TEXTAUSZUG
-*-*-
Kosmetisch betrachtet ist das Ergebnis einer derartigen Keratoprothese Operation jedoch nicht sehr ansprechend. Hautfarbene Wangenschleimhaut wächst über das Auge und verdeckt die weißen Bereiche und die farbige Iris.

Wenn ein Patient keine für diesen Zweck geeigneten Zähne besitzt, kann auch Knochenmaterial aus dem Schienenbein entnommen werden. Diese Form des Verfahrens wird auch als „Tibia corticalis“-Keratoprothese bezeichnet.

Ein Stück Knochen kann dann als Fixierung des optischen Zylinders dienen.

Künstliche Hornhaut aus wasseraufnahmefähigem Material

Das nachfolgend vorgestellte Verfahren hat bislang noch experimentellen Status.

Hier kommt für die künstliche Hornhaut ein Material zum Einsatz, dessen Struktur gut Wasser aufnehmen kann. Durch eine spezielle Beschichtung der Oberfläche und eine chemische Veränderung des Randes kann es leichter mit der Umgebung verwachsen.

Die neu entwickelten Formen der künstlichen Hornhaut wurden im Labor auf ihre Verträglichkeit geprüft. Dazu wurden sie mehreren Versuchstieren eingepflanzt. Die implantierten Varianten wuchsen überwiegend erfolgreich in das umgebende Gewebe ein. Sie erwiesen sich dabei als ausreichend lichtdurchlässig und fest verankert.

Über einen Zeitraum von sechs Monaten fand keine Abstoßung der Keratoprothese statt. Die Tiere vertrugen die Keratoprothese insgesamt gut.

Künstliche Hornhaut aus Kollagenfasern

Sehr erfolgsversprechend ist eine Keratoprothese aus einer porösen Matrix aus dem Protein Kollagen. Kollagen ist auch der Hauptbestandteil der natürlichen Hornhaut. Daher eignet es sich ganz besonders für eine Keratoprothese.
-*-*-
GEGEBENE DATEN
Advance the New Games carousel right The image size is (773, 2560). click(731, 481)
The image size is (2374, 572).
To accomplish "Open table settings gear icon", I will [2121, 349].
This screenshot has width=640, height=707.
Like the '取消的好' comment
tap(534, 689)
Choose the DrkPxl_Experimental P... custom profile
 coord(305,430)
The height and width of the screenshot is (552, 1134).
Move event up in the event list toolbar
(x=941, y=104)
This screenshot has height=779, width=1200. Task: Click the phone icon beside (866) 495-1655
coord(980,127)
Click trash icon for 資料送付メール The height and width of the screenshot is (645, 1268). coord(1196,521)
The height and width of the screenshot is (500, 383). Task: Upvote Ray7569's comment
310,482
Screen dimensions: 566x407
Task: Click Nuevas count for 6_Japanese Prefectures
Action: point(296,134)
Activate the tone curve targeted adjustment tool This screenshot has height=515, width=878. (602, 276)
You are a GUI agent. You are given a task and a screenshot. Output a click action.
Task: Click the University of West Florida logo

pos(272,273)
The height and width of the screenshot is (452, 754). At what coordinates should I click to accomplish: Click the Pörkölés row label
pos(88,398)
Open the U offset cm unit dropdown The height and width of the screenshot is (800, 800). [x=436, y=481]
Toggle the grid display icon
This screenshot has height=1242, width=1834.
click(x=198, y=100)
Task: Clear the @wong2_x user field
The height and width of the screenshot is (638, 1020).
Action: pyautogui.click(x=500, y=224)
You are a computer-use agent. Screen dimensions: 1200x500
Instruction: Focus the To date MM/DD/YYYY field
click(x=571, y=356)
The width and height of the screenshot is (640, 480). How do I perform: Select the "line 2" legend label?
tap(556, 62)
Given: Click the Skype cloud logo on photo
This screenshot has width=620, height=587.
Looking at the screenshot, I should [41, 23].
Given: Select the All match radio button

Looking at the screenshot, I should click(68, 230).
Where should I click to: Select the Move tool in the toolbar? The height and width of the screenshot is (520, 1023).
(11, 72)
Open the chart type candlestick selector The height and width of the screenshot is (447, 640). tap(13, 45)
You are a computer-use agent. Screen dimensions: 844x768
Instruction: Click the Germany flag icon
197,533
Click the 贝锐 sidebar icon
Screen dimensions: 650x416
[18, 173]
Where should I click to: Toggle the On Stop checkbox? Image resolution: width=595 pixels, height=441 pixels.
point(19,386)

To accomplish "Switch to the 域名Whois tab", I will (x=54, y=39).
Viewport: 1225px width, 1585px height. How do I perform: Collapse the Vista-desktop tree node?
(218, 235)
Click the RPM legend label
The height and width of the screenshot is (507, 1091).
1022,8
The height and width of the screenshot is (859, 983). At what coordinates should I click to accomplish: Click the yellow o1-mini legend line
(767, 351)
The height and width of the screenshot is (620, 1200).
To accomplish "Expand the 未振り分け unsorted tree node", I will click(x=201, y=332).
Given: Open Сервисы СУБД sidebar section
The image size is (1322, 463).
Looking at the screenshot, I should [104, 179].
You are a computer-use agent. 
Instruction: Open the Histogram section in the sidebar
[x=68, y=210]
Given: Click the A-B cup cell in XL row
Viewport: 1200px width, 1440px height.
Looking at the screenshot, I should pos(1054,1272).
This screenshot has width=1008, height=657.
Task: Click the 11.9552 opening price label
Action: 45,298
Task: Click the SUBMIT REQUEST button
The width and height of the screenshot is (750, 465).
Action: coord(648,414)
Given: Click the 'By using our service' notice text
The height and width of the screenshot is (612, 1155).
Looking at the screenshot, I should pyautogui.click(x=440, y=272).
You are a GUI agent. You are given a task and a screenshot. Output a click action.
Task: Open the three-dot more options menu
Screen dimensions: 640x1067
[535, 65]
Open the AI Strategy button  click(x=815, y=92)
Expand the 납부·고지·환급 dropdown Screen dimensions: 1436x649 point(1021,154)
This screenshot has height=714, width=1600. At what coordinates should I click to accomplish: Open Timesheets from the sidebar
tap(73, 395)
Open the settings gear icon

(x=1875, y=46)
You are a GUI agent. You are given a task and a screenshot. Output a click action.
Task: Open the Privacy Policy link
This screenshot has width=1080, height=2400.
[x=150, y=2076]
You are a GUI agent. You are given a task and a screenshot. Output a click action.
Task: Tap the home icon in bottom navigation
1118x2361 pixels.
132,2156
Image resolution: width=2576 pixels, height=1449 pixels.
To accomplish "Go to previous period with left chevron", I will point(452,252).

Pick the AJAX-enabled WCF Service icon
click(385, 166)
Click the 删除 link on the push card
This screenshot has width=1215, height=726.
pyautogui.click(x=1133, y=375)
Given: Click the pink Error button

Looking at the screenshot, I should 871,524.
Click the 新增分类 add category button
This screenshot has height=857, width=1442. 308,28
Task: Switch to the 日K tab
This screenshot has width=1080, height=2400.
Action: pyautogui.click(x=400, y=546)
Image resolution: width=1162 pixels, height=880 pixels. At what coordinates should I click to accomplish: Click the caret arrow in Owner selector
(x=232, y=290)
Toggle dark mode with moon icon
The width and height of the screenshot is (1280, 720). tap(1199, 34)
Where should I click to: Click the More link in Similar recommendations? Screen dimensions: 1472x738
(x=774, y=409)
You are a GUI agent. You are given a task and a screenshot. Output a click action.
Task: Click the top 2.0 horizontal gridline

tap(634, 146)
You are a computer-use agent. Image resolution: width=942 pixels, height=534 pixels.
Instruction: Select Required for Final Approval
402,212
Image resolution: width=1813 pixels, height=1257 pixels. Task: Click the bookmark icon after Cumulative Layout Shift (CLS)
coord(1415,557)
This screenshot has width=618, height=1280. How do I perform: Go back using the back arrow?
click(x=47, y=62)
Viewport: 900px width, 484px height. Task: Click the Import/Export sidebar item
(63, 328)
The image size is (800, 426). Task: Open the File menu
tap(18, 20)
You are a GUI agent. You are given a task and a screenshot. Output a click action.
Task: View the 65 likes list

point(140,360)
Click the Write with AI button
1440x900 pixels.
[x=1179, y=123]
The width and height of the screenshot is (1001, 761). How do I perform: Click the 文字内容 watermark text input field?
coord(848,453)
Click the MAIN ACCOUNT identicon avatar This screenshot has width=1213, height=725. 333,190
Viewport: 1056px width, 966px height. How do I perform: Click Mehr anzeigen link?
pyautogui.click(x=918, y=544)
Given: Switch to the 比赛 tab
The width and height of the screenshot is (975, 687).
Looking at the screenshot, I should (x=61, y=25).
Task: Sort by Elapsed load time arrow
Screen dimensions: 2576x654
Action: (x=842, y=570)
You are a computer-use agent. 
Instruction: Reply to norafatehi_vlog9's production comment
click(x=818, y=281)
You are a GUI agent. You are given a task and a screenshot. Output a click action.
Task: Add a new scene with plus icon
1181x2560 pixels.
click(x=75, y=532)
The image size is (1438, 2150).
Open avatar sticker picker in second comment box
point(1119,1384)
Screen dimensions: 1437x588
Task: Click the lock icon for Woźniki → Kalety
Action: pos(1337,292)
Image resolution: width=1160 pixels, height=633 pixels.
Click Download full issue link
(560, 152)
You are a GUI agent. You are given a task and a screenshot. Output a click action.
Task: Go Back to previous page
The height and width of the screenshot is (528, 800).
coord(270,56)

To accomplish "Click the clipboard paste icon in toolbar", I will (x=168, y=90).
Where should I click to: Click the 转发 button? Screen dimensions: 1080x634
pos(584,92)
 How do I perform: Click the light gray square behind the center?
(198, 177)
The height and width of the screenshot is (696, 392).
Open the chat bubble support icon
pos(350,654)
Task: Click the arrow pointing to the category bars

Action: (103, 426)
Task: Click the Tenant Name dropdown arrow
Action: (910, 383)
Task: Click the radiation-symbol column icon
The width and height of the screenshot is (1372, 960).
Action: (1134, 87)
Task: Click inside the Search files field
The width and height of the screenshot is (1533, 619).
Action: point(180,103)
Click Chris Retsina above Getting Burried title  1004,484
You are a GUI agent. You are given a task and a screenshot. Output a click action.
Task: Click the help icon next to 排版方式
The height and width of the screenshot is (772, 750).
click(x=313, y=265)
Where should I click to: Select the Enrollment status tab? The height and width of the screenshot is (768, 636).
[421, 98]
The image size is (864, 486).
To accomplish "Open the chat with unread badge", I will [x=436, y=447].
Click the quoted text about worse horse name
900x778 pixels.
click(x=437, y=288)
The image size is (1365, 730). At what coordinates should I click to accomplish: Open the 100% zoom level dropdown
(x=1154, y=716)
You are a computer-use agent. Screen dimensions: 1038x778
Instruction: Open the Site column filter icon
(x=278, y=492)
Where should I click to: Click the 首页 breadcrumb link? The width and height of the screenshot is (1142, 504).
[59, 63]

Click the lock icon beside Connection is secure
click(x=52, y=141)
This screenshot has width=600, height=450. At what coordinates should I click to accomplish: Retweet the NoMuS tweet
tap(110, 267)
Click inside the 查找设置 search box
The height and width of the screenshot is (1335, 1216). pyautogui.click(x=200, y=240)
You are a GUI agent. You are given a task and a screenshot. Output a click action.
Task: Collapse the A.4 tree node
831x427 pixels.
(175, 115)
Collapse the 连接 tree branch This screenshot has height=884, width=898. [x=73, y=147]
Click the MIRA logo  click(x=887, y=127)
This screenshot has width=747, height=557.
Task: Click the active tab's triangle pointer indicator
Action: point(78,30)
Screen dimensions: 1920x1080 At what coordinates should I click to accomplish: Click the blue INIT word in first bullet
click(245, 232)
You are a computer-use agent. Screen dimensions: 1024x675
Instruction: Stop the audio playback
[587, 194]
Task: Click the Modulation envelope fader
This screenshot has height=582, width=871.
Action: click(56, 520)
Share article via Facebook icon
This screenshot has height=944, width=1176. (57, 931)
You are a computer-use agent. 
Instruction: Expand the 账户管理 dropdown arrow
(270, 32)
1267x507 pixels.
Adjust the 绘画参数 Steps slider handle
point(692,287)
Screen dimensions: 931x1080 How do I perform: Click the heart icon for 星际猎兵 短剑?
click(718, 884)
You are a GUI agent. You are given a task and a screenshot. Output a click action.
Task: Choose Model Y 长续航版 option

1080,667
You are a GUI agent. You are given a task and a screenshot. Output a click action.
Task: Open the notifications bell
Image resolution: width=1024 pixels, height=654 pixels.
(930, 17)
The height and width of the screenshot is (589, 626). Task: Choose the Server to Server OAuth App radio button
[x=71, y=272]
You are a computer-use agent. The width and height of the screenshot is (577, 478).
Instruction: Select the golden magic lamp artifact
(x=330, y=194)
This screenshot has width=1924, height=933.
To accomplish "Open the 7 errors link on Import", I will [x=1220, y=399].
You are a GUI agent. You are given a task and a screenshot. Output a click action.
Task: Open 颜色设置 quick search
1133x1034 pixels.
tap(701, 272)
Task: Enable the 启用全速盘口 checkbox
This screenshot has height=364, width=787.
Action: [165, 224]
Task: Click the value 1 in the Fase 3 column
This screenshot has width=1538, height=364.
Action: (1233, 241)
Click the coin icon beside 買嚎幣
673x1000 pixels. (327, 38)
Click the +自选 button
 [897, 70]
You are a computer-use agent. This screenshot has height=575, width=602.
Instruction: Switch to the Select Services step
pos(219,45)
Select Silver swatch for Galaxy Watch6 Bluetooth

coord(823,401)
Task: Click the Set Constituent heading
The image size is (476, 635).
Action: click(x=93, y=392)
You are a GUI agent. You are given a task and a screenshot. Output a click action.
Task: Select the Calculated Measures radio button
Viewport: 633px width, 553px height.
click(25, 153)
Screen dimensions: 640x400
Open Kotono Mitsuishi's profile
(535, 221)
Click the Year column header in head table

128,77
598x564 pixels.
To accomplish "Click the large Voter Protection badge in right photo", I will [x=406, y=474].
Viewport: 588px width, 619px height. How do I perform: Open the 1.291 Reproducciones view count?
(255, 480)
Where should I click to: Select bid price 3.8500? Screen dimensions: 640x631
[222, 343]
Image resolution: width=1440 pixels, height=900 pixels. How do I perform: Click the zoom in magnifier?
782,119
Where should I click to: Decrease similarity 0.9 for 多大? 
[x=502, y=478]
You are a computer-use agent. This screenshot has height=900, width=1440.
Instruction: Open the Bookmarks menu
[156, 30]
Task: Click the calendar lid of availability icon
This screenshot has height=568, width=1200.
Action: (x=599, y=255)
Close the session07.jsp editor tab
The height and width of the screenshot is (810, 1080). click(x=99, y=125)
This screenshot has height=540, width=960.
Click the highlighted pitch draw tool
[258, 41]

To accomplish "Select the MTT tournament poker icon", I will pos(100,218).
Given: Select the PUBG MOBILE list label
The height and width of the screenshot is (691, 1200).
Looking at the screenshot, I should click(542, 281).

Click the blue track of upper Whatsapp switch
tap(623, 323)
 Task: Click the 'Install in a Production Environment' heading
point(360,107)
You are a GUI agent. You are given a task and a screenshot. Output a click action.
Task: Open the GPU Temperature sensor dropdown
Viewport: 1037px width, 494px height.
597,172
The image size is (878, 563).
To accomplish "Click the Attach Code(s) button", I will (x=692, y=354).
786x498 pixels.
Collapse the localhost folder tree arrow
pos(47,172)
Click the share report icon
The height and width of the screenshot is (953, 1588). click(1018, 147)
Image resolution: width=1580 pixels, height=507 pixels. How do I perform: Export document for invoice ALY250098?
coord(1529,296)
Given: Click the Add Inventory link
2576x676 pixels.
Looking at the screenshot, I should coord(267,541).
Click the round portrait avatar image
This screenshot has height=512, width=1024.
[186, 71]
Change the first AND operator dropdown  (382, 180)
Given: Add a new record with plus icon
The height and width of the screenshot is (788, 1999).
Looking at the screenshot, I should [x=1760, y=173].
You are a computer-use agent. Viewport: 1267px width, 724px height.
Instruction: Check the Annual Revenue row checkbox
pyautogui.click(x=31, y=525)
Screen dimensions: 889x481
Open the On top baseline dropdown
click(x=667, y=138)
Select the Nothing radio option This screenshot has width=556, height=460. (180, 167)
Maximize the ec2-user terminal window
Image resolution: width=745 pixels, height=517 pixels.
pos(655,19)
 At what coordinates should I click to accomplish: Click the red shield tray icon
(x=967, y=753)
-*-*-
AUFGABE
Zähle alle Ergebnisse auf, die der Textauszug zur Prüfung der künstlichen Hornhaut aus wasseraufnahmefähigem Material an Versuchstieren nennt.

LÖSUNG
- Die implantierten Varianten wuchsen überwiegend erfolgreich in das umgebende Gewebe ein.
- Sie waren ausreichend lichtdurchlässig.
- Sie waren fest verankert.
- Über einen Zeitraum von sechs Monaten fand keine Abstoßung statt.
- Die Tiere vertrugen die Keratoprothese insgesamt gut.